HEINEKEN NV took a major step toward winning control of the Tiger beer brand and an Asian brewing network yesterday after a Thai rival accepted the deal.

Thai Beverage PCL and TCC Assets Ltd said they would vote in favor of the sale of Singapore conglomerate's Fraser and Neave's stake in Asia Pacific Breweries Ltd to Heineken.

In return, the Dutch brewer, the world's third-largest brewer, will not make an offer for shares in F&N.

The deal between the Thais, the largest F&N shareholders with a near 31 percent stake, and the Dutch brewer ended a standoff after two months of competing offers for control of APB.

Heineken, already sharing control of APB through an 81-year-old venture with F&N, now seems set to take full control of the brewer and protect its turf in Asia's fast-growing beer market.
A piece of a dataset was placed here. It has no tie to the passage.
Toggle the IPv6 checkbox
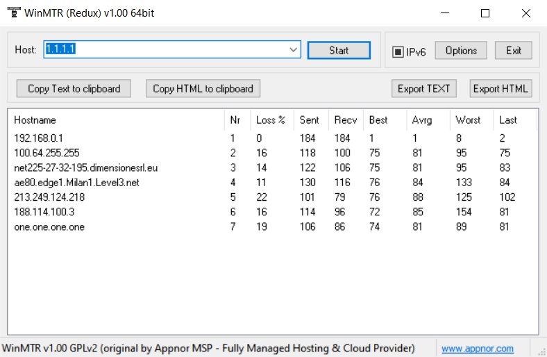This screenshot has height=357, width=547. pos(398,51)
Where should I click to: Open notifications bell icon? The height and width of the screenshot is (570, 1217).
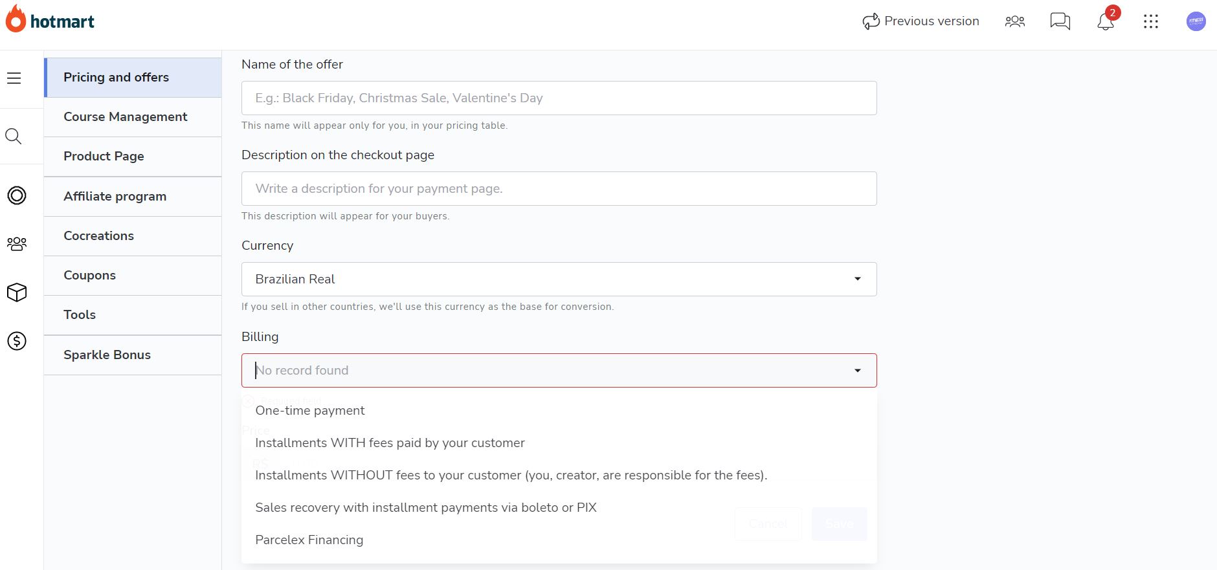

"This is settlement talk, to prevent any further escalation of the fight for F&N or APB, which will cost more for both parties if it goes on," said Goh Han Peng, an analyst at DMG & Partners Securities in Singapore.

"Heineken would henceforth be able to complete consolidating APB. ThaiBev would get the balance of the F&N business and give it to a platform or distribution channel to regional markets in Southeast Asia."

Brokers said Heineken is paying a steep price for a deal with limited synergy benefits or revenue gains, given it is already operating APB's business.

But likely borrowing costs for Heineken of only 3 percent and high growth potential means the deal should immediately boost earnings.